Record extracts:
============

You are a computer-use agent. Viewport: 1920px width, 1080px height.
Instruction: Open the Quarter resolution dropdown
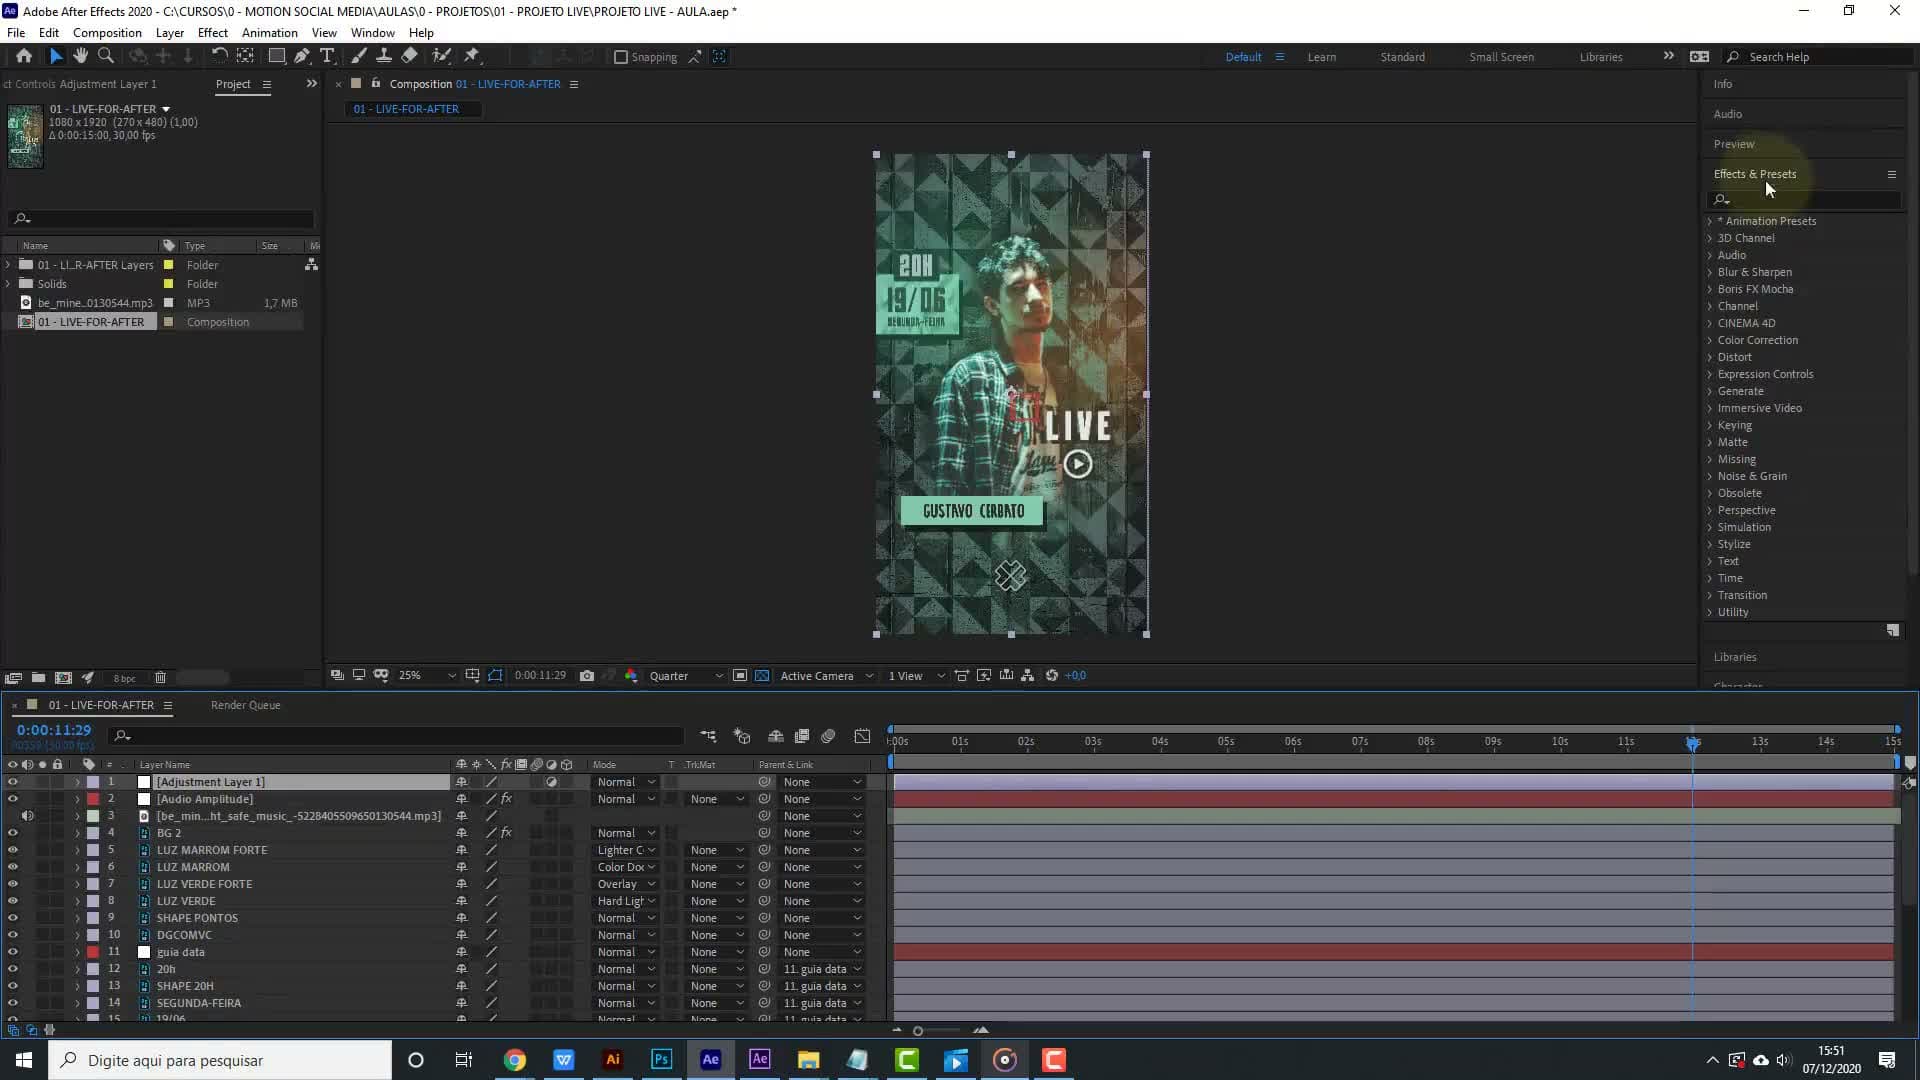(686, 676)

============

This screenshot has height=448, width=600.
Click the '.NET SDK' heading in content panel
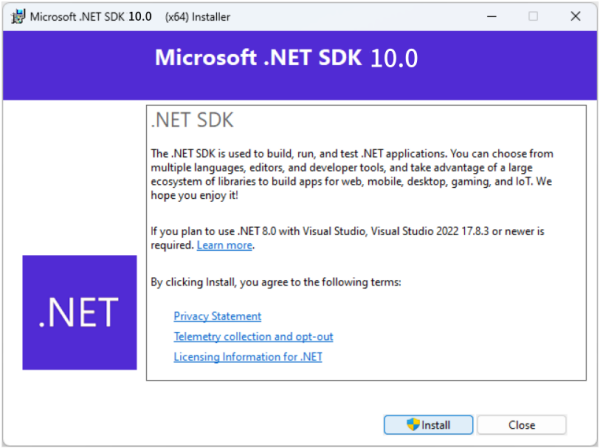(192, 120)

============

Copy out the lines of the data where the string "height" occurs.

You are a computer-use agent. Viewport: 1920px width, 1080px height.
This screenshot has height=448, width=600.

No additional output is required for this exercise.